Start of INFORMATION GIVEN

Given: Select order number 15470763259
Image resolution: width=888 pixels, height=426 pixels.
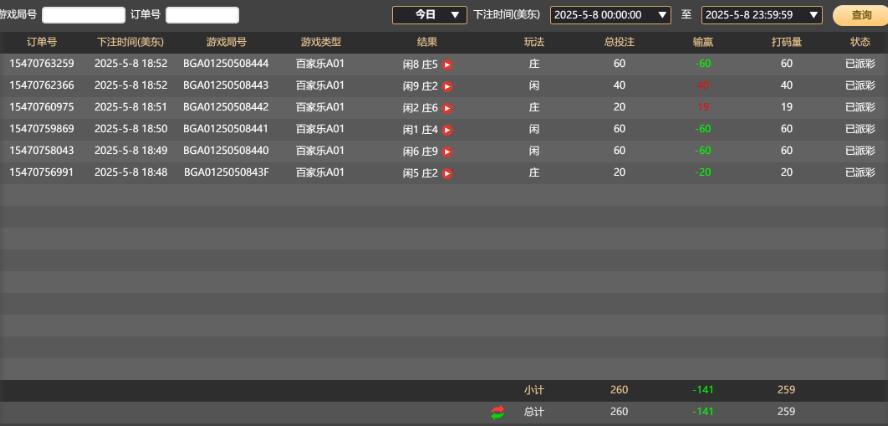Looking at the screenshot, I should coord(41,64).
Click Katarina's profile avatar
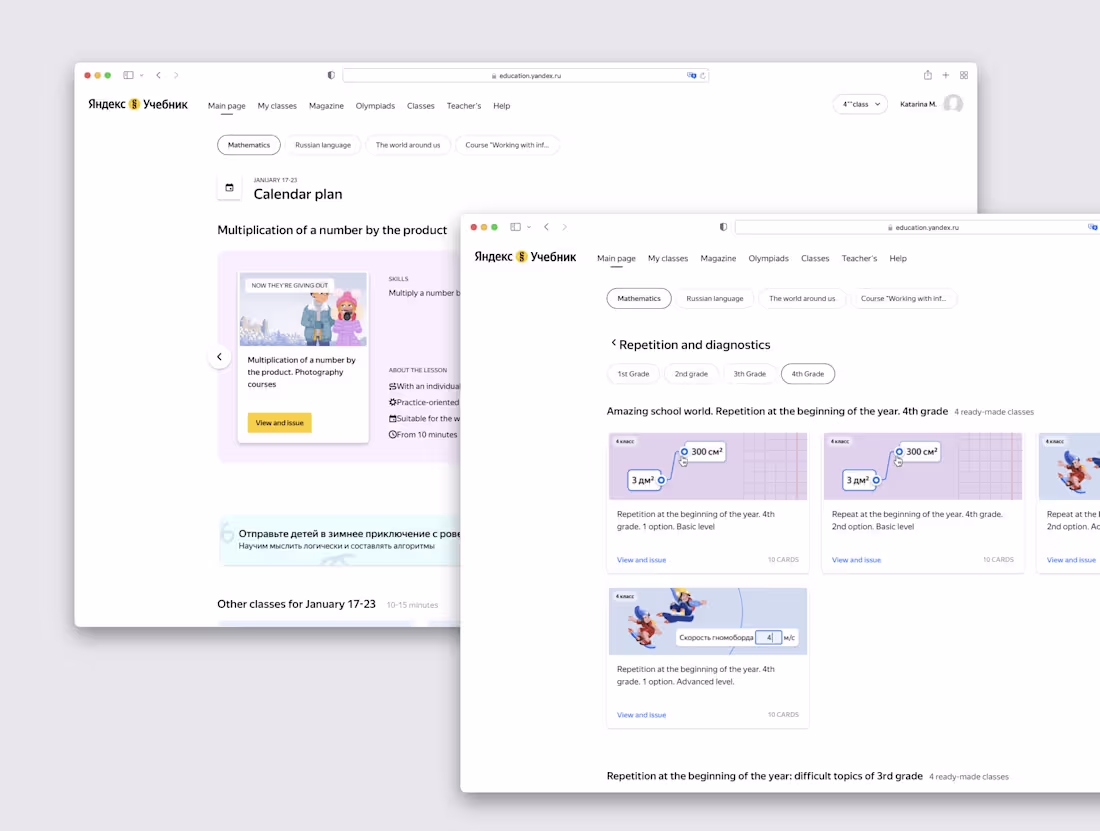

End of INFORMATION GIVEN
Start of INFORMATION GIVEN

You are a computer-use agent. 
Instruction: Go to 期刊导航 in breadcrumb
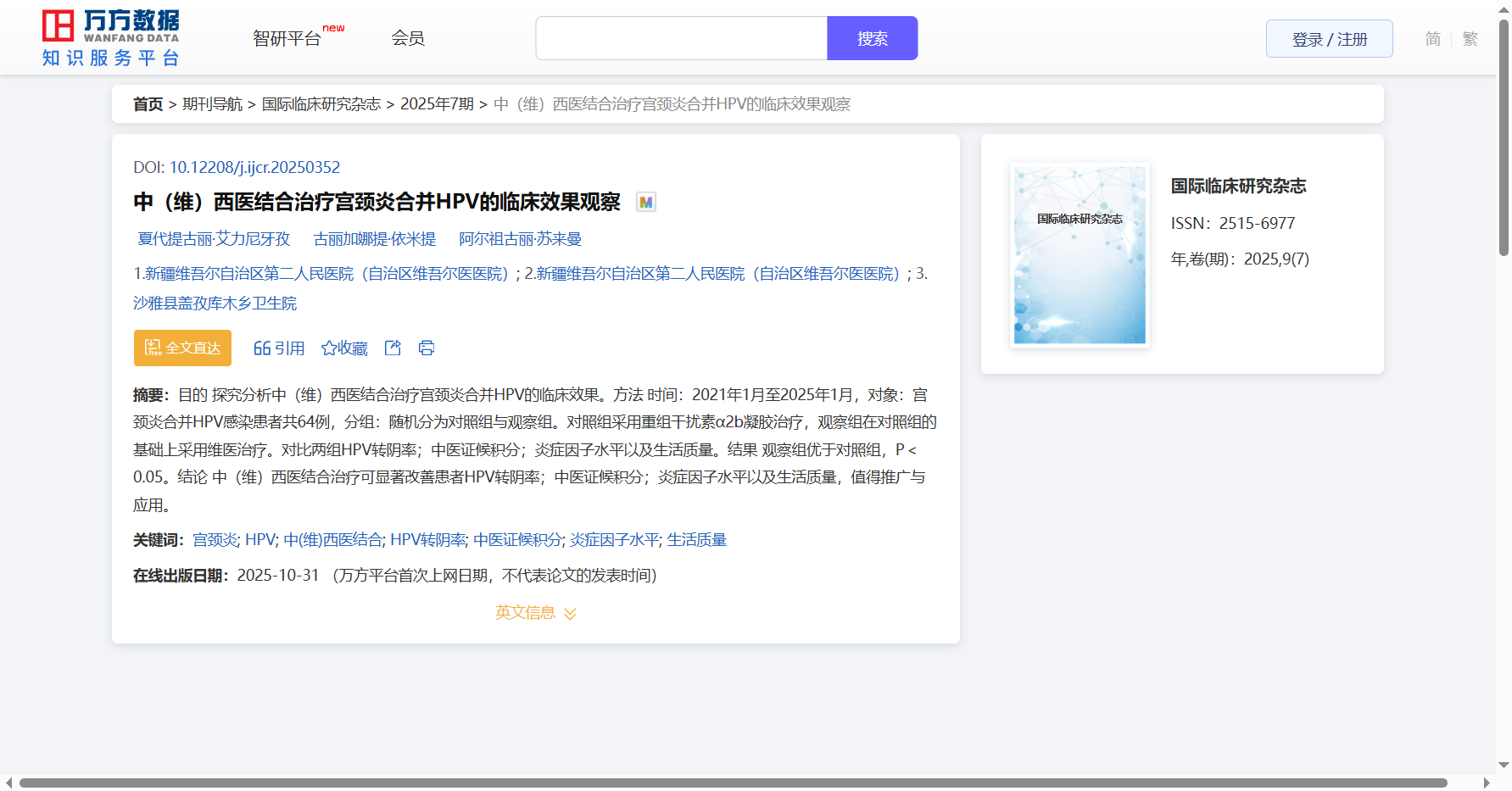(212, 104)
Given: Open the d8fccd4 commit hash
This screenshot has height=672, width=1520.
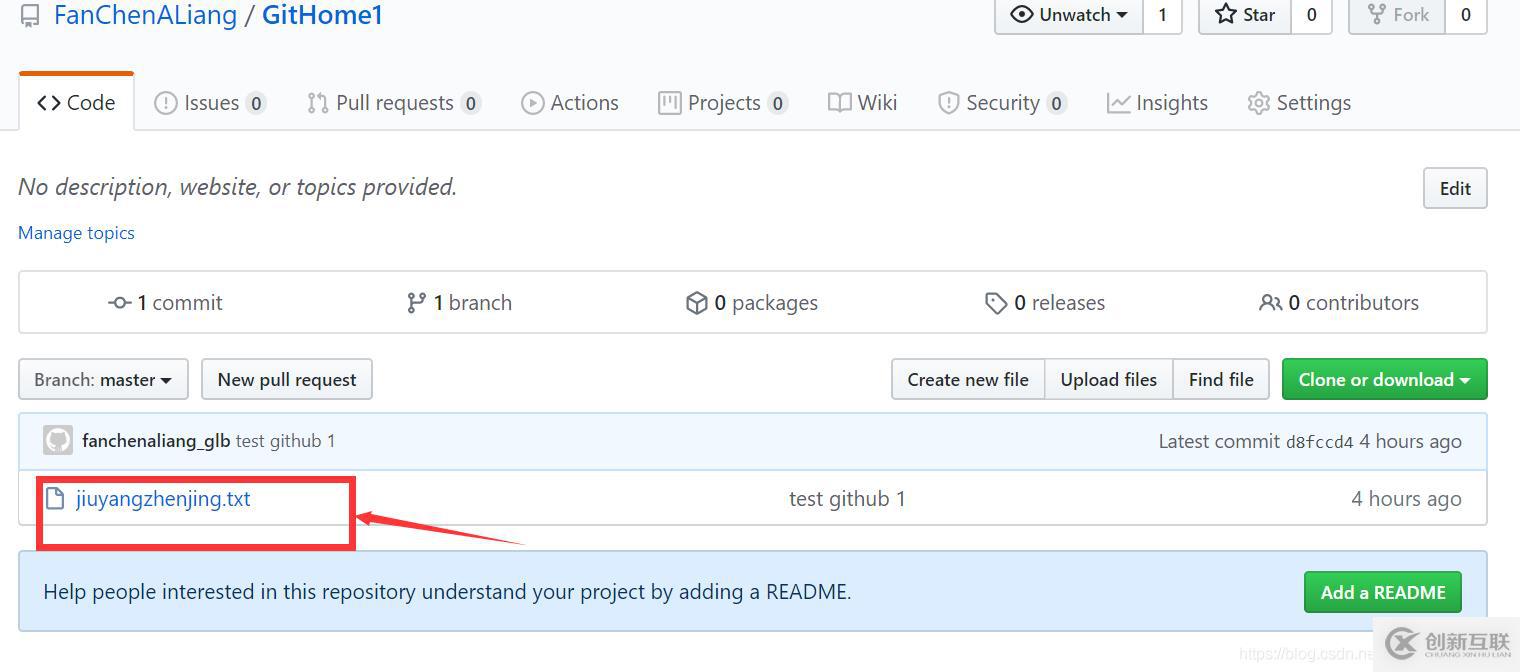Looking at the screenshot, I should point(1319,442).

End of INFORMATION GIVEN

◆ BRIEF
Format the data as a Markdown table with the columns Row and Line, starting at the line that contains "Given: Select order number 15470763259" and ending with the line that contains "Click Katarina's profile avatar". Skip blank lines and leave the pictures out.

◆ SOLVED EXERCISE
| Row | Line |
|---|---|
| 1 | Given: Select order number 15470763259 |
| 2 | Image resolution: width=888 pixels, height=426 pixels. |
| 3 | Looking at the screenshot, I should coord(41,64). |
| 4 | Click Katarina's profile avatar |